_Data in this exercise_:

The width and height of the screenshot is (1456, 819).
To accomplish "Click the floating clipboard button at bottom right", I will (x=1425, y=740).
...
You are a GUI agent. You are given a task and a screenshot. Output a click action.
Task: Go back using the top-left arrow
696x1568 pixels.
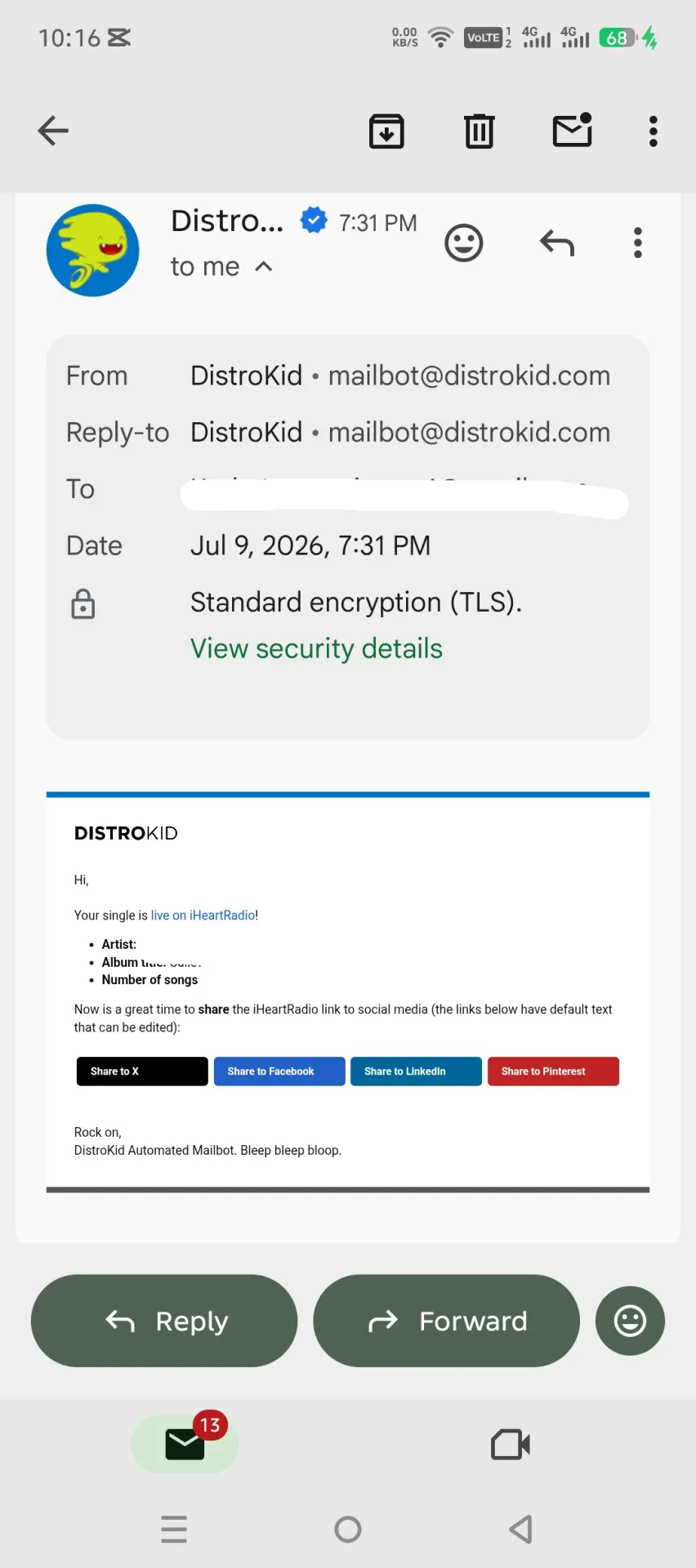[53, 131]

_To do_:
List every line above that contains the string "screenshot", copying each such line in full.

_Task result_:
The width and height of the screenshot is (1456, 819).
You are a GUI agent. You are given a task and a screenshot. Output a click action.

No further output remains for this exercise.